* **Bagian Teks**
= = = = = = =

Keberpihakan institusi pendidikan skala nasional juga telah dilakukan oleh Kementerian Agama (Kemenag) dengan menerbitkan SK Nomor 5494 Tahun 2019 tentang Pedoman Pencegahan dan Penanggulangan Kekerasan Seksual pada 1 Oktober 2019, yang ditujukan kepada para rektor dan ketua Perguruan Tinggi Keagamaan Islam (PTKI) melalui Dirjen Pendidikan Islam. Sanksi dalam pedoman tersebut diatur secara berjenjang, di mana kasus akan disidang dalam Dewan Etik kemudian dilaporkan ke Kementerian Agama (Kemenag). Selanjutnya unsur pidana dalam kasus tadi bisa dilaporkan ke ranah hukum. Tidak hanya itu, pihak kampus akan memberikan pelayanan berupa pendampingan terhadap korban sampai mendapati keadilan.

Upaya pencegahan juga dapat dilakukan dengan keterlibatan lembaga-lembaga kemahasiswaan dengan membuka pelayanan pengaduan untuk korban dan berbagai kegiatan sosialisasi ‘Kampus Bebas dari Predator Seksual’. Namun pencegahan dan pelayanan semacam ini cenderung bersifat pasif dan kurang efektif karena hanya berperan ketika ada pelaporan. Misalnya membuka posko pengaduan, upaya ini memang berjalan namun belum banyak mengubah keadaan sebab lembaga hanya menjangkau korban yang melapor saja. Belum lagi, pembicaraan tentang seksualitas masih terbilang tabu untuk diperbincangkan.

= = = = = = =

* **Tugas**
Tuliskan ulang dengan tepat bagian dari teks tentang pencegahan kekerasan seksual di kampus di atas, mulai dari "Upaya pencegahan juga" dan terus sampai "tabu untuk diperbincangkan.".

* **Informasi yang Ditampilkan**
= = = = = = =

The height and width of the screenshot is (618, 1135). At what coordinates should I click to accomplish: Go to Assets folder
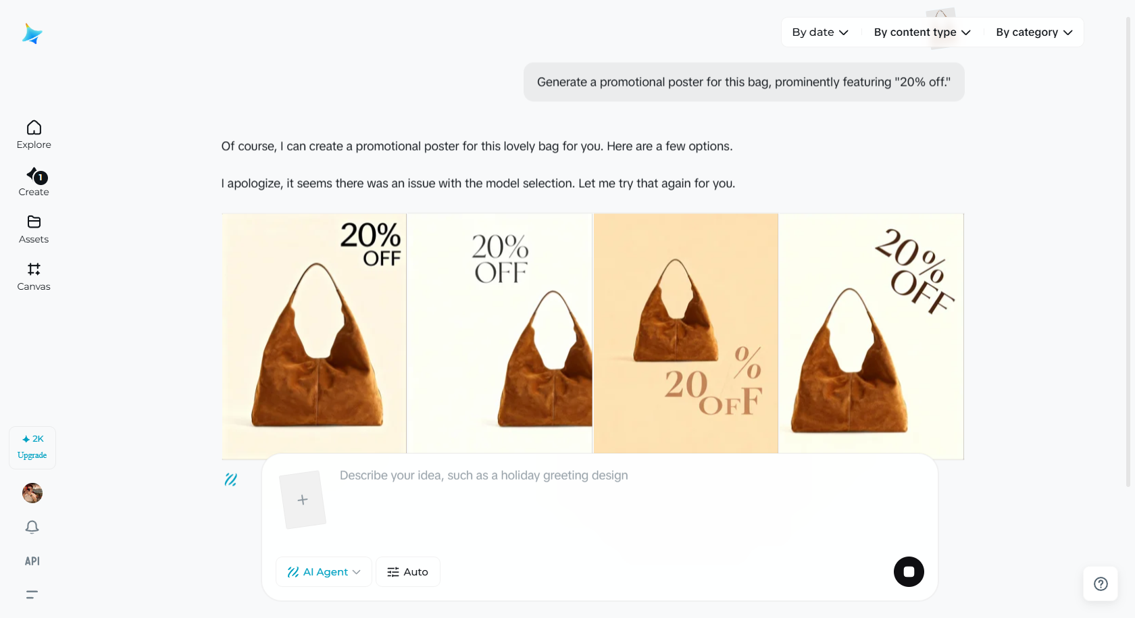click(x=34, y=230)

= = = = = = =

* **Jawaban Tugas**
Upaya pencegahan juga dapat dilakukan dengan keterlibatan lembaga-lembaga kemahasiswaan dengan membuka pelayanan pengaduan untuk korban dan berbagai kegiatan sosialisasi ‘Kampus Bebas dari Predator Seksual’. Namun pencegahan dan pelayanan semacam ini cenderung bersifat pasif dan kurang efektif karena hanya berperan ketika ada pelaporan. Misalnya membuka posko pengaduan, upaya ini memang berjalan namun belum banyak mengubah keadaan sebab lembaga hanya menjangkau korban yang melapor saja. Belum lagi, pembicaraan tentang seksualitas masih terbilang tabu untuk diperbincangkan.